Material for this task below:

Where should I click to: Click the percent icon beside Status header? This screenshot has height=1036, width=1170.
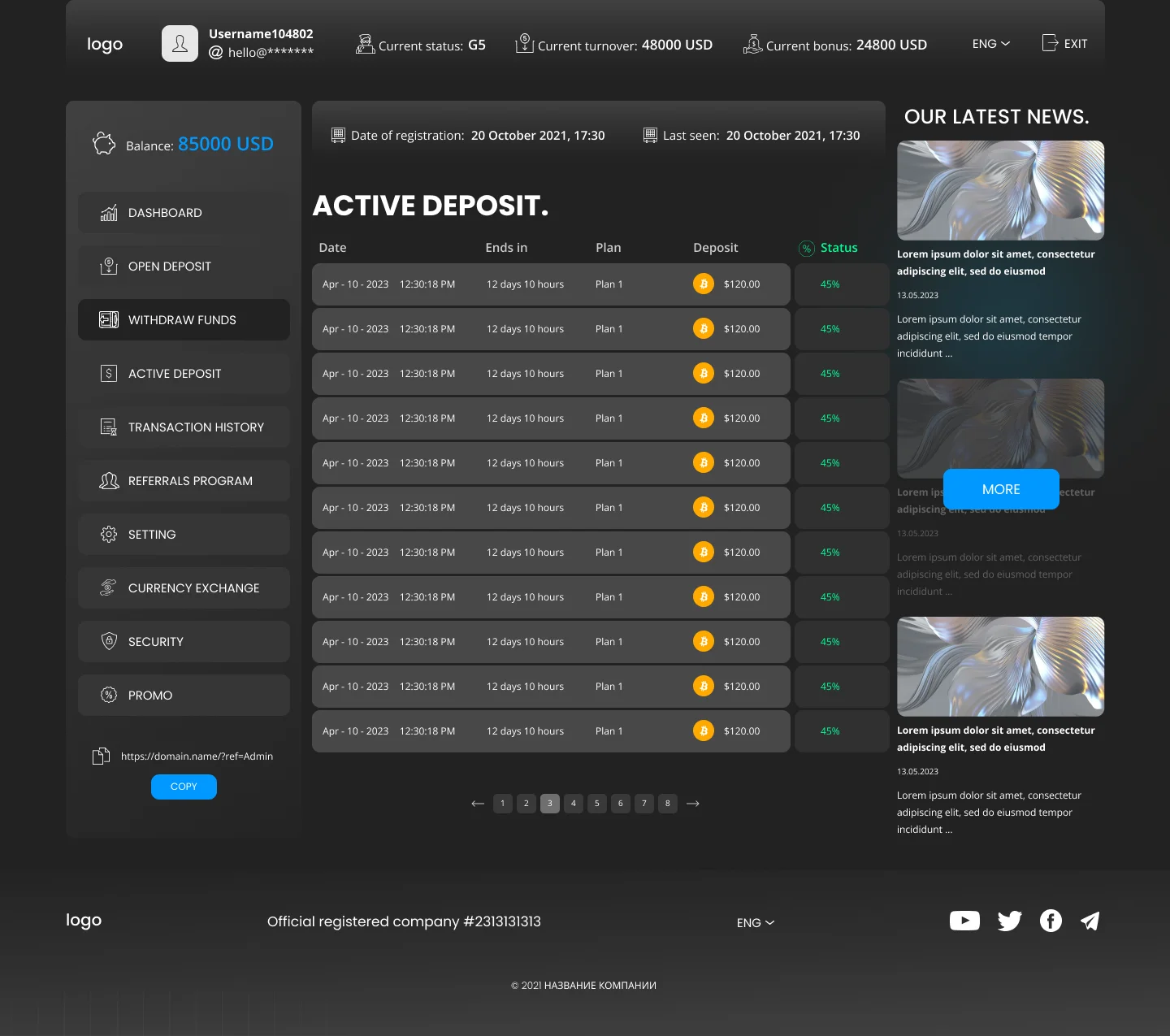tap(806, 249)
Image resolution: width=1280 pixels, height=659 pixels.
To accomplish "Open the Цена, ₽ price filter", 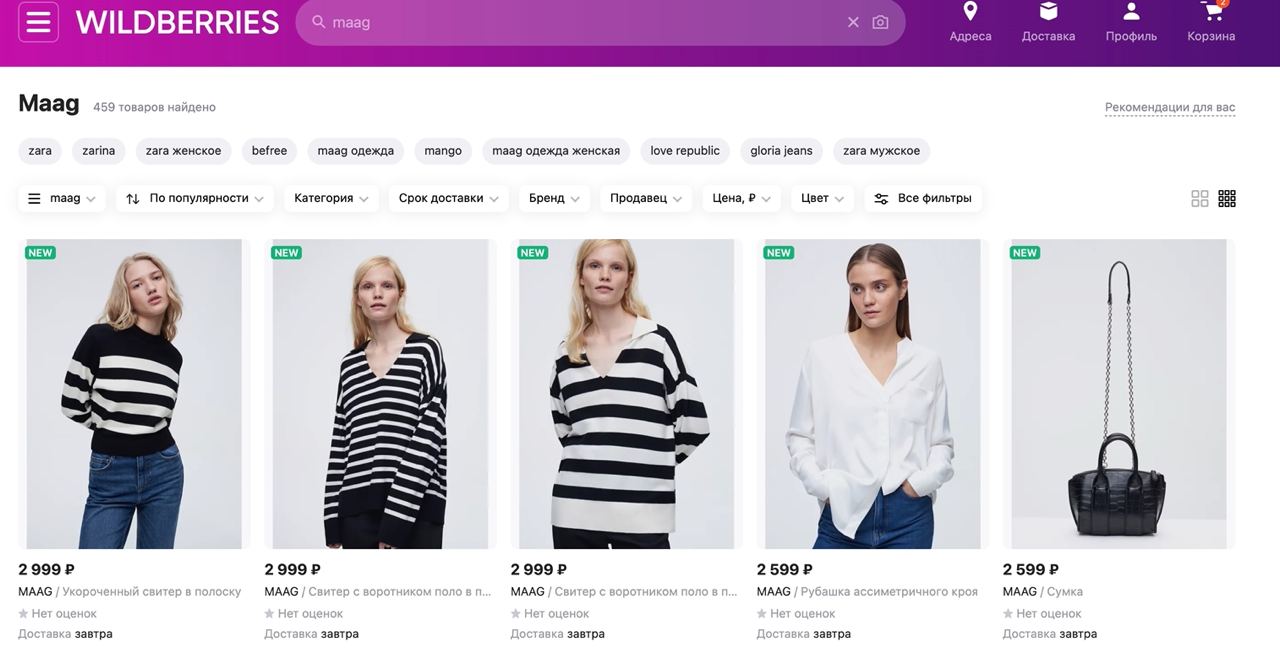I will point(741,198).
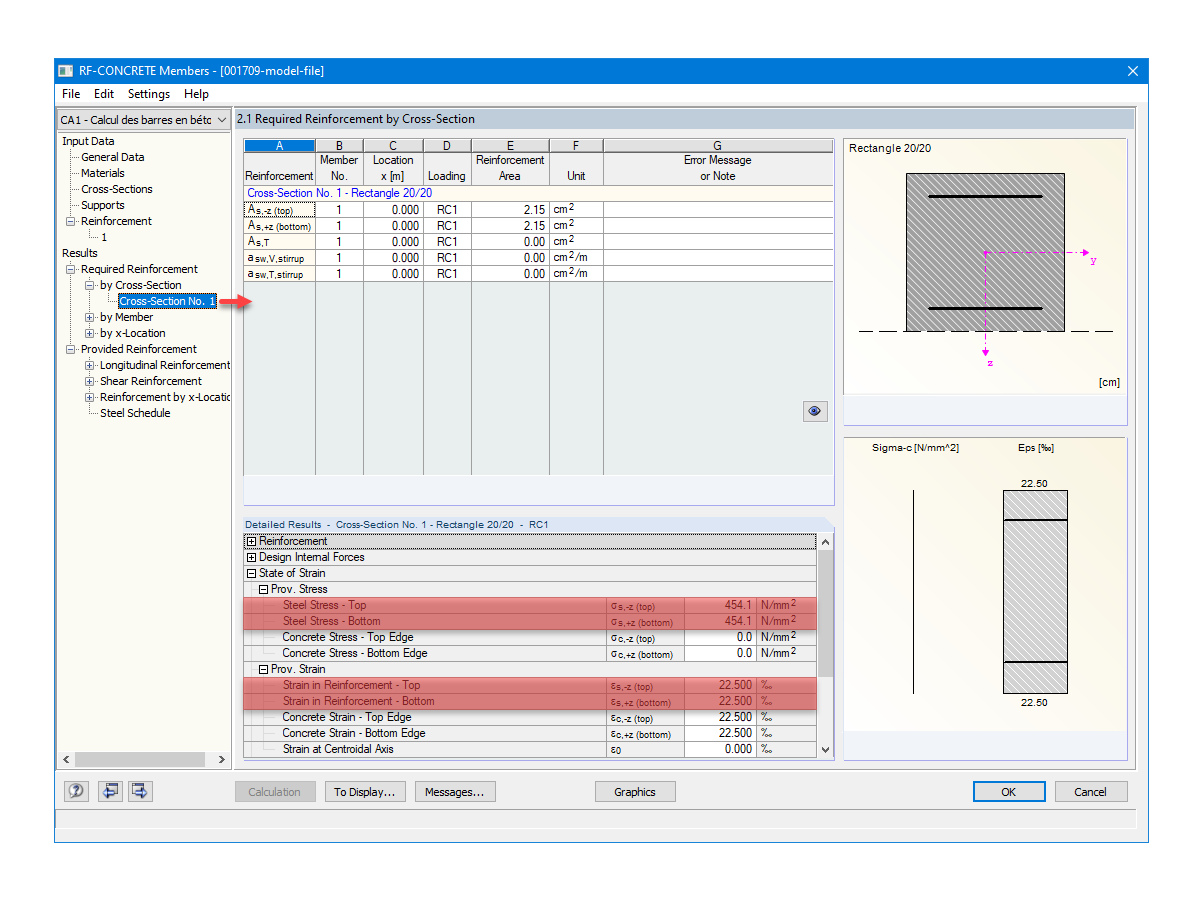
Task: Expand the Reinforcement detailed results section
Action: coord(251,541)
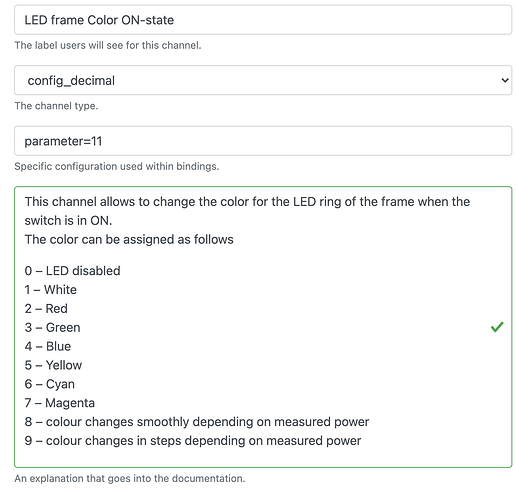Click 'The color can be assigned as follows' text

[x=129, y=239]
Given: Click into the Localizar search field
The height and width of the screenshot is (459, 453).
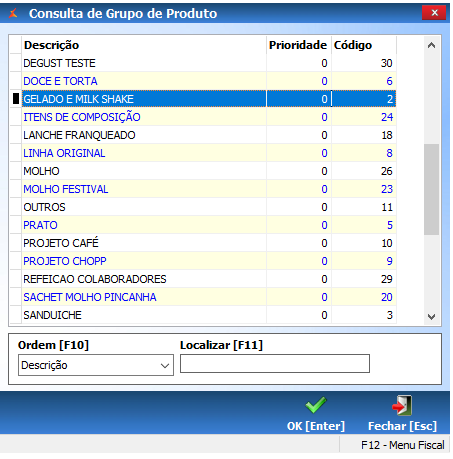Looking at the screenshot, I should pyautogui.click(x=275, y=364).
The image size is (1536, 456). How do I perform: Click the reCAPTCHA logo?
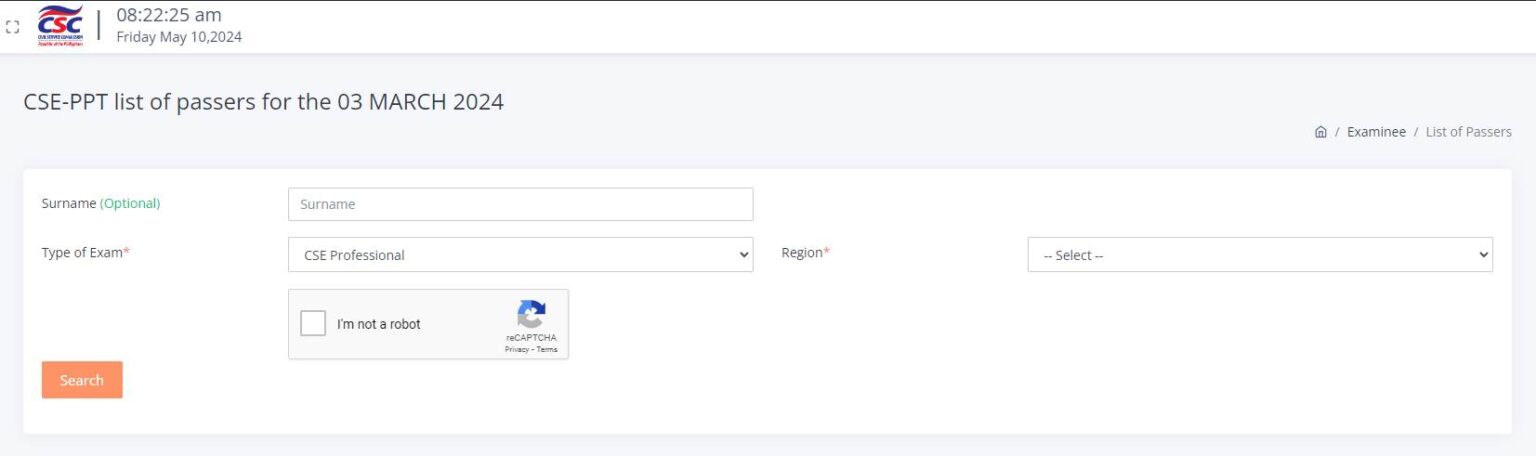click(x=531, y=315)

End of Material for this task.

• _What to work on_
Your answer must be the lines from the one containing "The image size" through the last line of the records, copied exactly, with no pictures.

• _Response to the task_
The image size is (1536, 456). How do I perform: Click the reCAPTCHA logo?
click(x=531, y=315)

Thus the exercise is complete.